Defendant, Servinational, Inc., appeals from an order entered June 25, 1974, in the Supreme Court, New York County (Callahan, J.) which denied its motion to dismiss the complaint and plaintiff cross-appeals from so much of that order as denied its motion for summary judgment.
By letter agreement dated November 2, 1972, and approved by the president of Outdoor Supply Company (the predecessor of Servinational, Inc.) on November 14, 1972, the parties agreed that:
"Hammond, Kennedy & Company, Inc. is prepared to act as follows:
"We will act as intermediary on an exclusive basis to either
"1. Arrange for a financing in an amount that is suitable to the management of Outdoor Supply Company, Inc.
*396"or
"2. Arrange for a sale or merger of Outdoor Supply Company, Inc. or any of its parts.
"If a transaction is closed, we will receive a commission of 8% of the total monies raised if the transaction is a financing of 5% of the total sales price if the transaction is a sale or merger.
"Nothing shall be paid to us for expenses or otherwise beyond the above specified commission which is due only if and when a transaction is closed.
"This agreement shall be terminable at any time in writing. However, while this exclusive agreement is in effect, you agree that Outdoor Supply Company, Inc., will proceed only through us and will not directly or through others negotiate the sale or merger of the company.
"Should you retain us and then terminate this agreement, we would name to you the parties with whom negotiations have been initiated, and you would be liable to us for a commission only if such negotiations subsequently result in an agreement with one of such parties.

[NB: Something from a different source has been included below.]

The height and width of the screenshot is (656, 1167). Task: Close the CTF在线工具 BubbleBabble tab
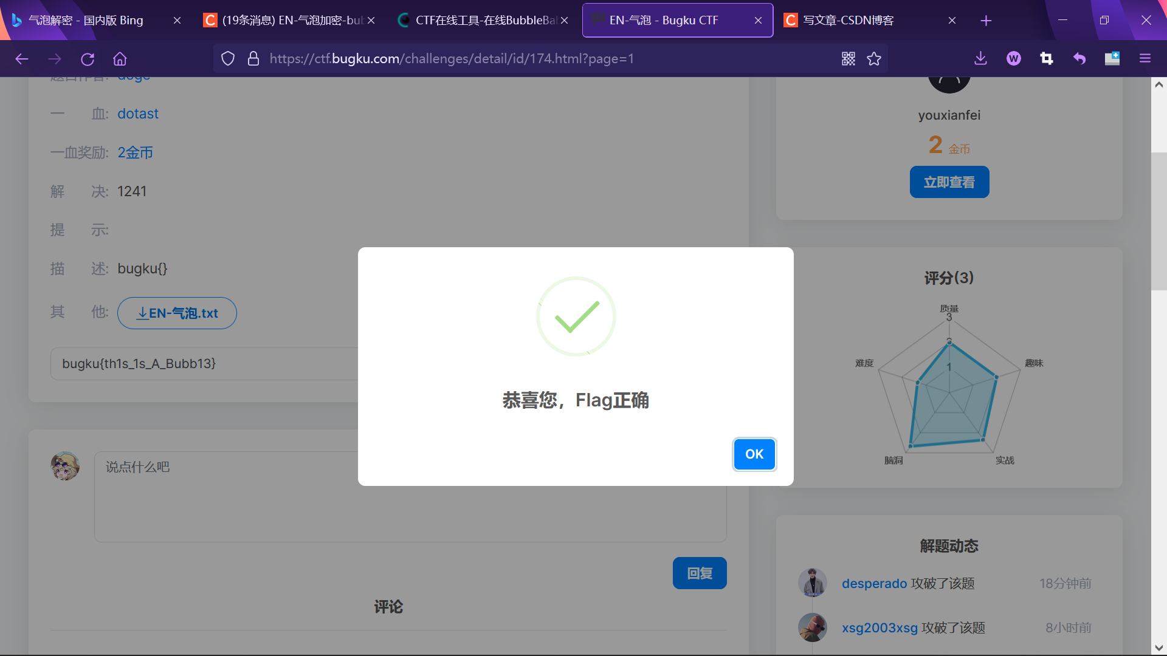[x=564, y=20]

"If you wish us to act on your behalf, please sign and return a copy of this letter agreement.”
Outdoor Supply terminated the agreement by letter dated April 11, 1973. By letter dated April 18, 1973, plaintiff acknowledged the termination and, in accordance with the agreement, submitted a list of companies it had contacted during the life of the agreement. Included in that list was a company contacted directly by Outdoor Supply during the life of the agreement, American Recreation Group, Inc. It appears that during the life of the agreement, Outdoor Supply negotiated the sale of its soft goods operation to subsidiaries of American Recreation Group, Inc.; however, the transaction was not completed until April 30, 1973, after the termination of the agreement. In addition, while the agreement was still in effect, Outdoor Supply negotiated and sold its boating operations to the National Boat Corporation on February 16, 1973. These transactions were without plaintiff’s knowledge and, when it learned of them, plaintiff brought suit to recover 5% commission on each of the transactions charging a breach of contract by the defendant. Before joinder of issue, defendant moved to dismiss for failure to state a cause of action and *397plaintiff cross-moved for summary judgment. Special Term denied both motions.

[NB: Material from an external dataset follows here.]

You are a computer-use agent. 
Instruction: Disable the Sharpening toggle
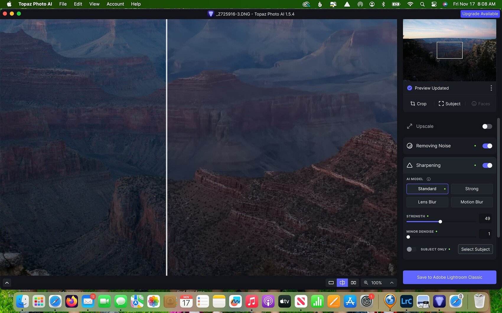tap(487, 165)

The issue is whether the agreement granted plaintiff an exclusive agency or an exclusive right to sell. If it was an exclusive agency, defendant could not employ another broker, but would not be precluded from itself making the sale without becoming liable to plaintiff for a commission. On the other hand, if the agreement were considered an exclusive right to sell, then plaintiff would be entitled to a commission even if the defendant alone were responsible for the sale. Defendant urges that, at most, the agreement was an exclusive agency, while plaintiff contends that it was granted an exclusive right to sell.
With regard to defendant’s sale of its boating operations to the National Boat Corporation on February 16, 1973, while the agreement was still in effect, plaintiff is clearly entitled to the commission it seeks, that is 5% of the sale price. There is no doubt that under the fourth paragraph of the letter agreement, there was an exclusive right to sell, during the life of such agreement. (Barnet v Cannizzaro, 3 AD2d 745; Gaillard Realty Co. v Rogers Wire Works, 215 App Div 326; Hammond v C.I.T. Financial Corp., 203 F2d 705.) Defendant’s contention that, if plaintiff had an exclusive right to sell, it involved the sale of the entire business and not a portion must be rejected by the plain language of the agreement itself. (See Atwater & Co. v Panama R.R. Co., 246 NY 519.)
As to the sale on April 30, 1973, of defendant’s software operations, it is not quite so clear as to whether or not plaintiff is entitled to a commission. The fifth paragraph of the letter agreement calling for a commission on a subsequent sale or merger resulting from negotiations initiated during the life of the agreement does not make clear whether plaintiff is entitled to a commission upon a sale, when the sale is to a party with whom plaintiff has not had any prior negotiations. Therefore, the question of the intent of the parties arises, which issue should be left for trial.
Accordingly, the order appealed from should be modified on the law to the extent of granting plaintiff’s motion for summary judgment with regard to the February 16, 1973 sale and should otherwise be affirmed without costs.